To be able to accomplish the things that Diffbot does, Diffbot needs to be able to scour the internet at lightning speeds. Diffbot uses a high-performance version of Google Chrome in order to sift through the internet as efficiently as possible. It looks through websites as raw pixels and utilizes algorithms to categorize each piece of data. This way, it’s able to look through each page super quickly, spending no unnecessary time on each page. While doing this at such high speeds, Diffbot is able to rate and analyze content to determine whether or not the website it is “reading” is trustworthy, or if the website has up-to-date information.

Another significant application of Diffbot is being able to quickly search throughout the internet rapidly to help companies spot counterfeit goods. Adidas and Nike both use Diffbot to find all the sites that mention a specific type of shoe, the Adidas Ultraboost for example. Diffbot is able to find every single website that says “Adidas Ultraboost” no matter what language and then give the companies the list of all of the results.

Diffbot has so many future applications that can help improve our quality of life.
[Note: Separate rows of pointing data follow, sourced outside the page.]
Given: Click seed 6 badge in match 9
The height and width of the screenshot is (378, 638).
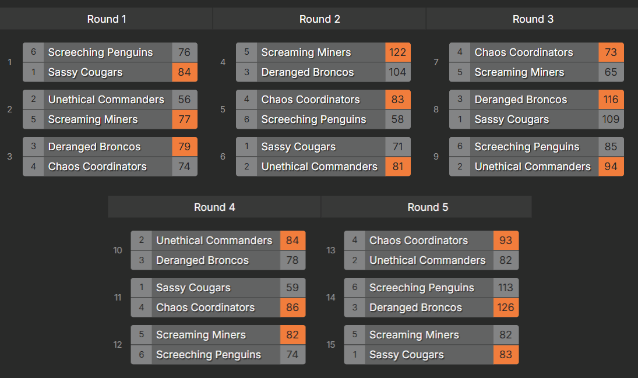Looking at the screenshot, I should [x=460, y=147].
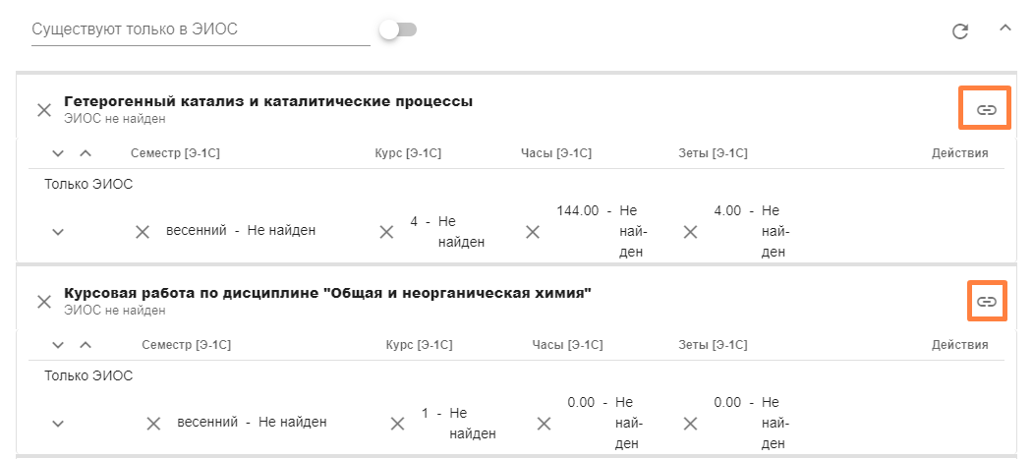Image resolution: width=1033 pixels, height=459 pixels.
Task: Click X icon next to 4.00 зеты
Action: tap(690, 232)
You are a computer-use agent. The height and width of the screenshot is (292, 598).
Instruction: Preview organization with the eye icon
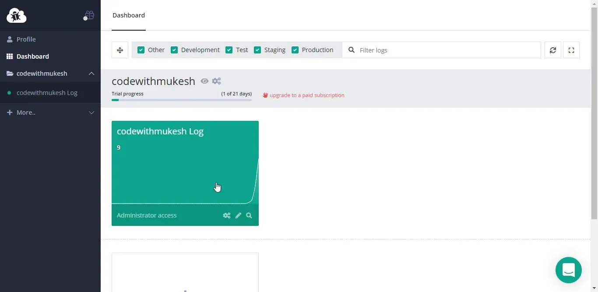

They can help remove language barriers by creating some sort of earpiece that can translate languages instantaneously or making fully autonomous cars a possibility in the near future. However, Diffbot also may pose some privacy issues. As with any type of AI, there is always the debate about whether our right to privacy is being invaded. Diffbot has spoken on this subject and while they will collect publicly known data, they will not collect sensitive data such as race or political alignments. With Diffbot making sure to protect the privacy of both consumers and search subjects, there truly is only an upside to the wide implementation of Diffbot. With the advent of Diffbot’s all-knowing knowledge graphs and the continual progress by artificial intelligence, there is so much that can be accomplished with these two things working in tandem.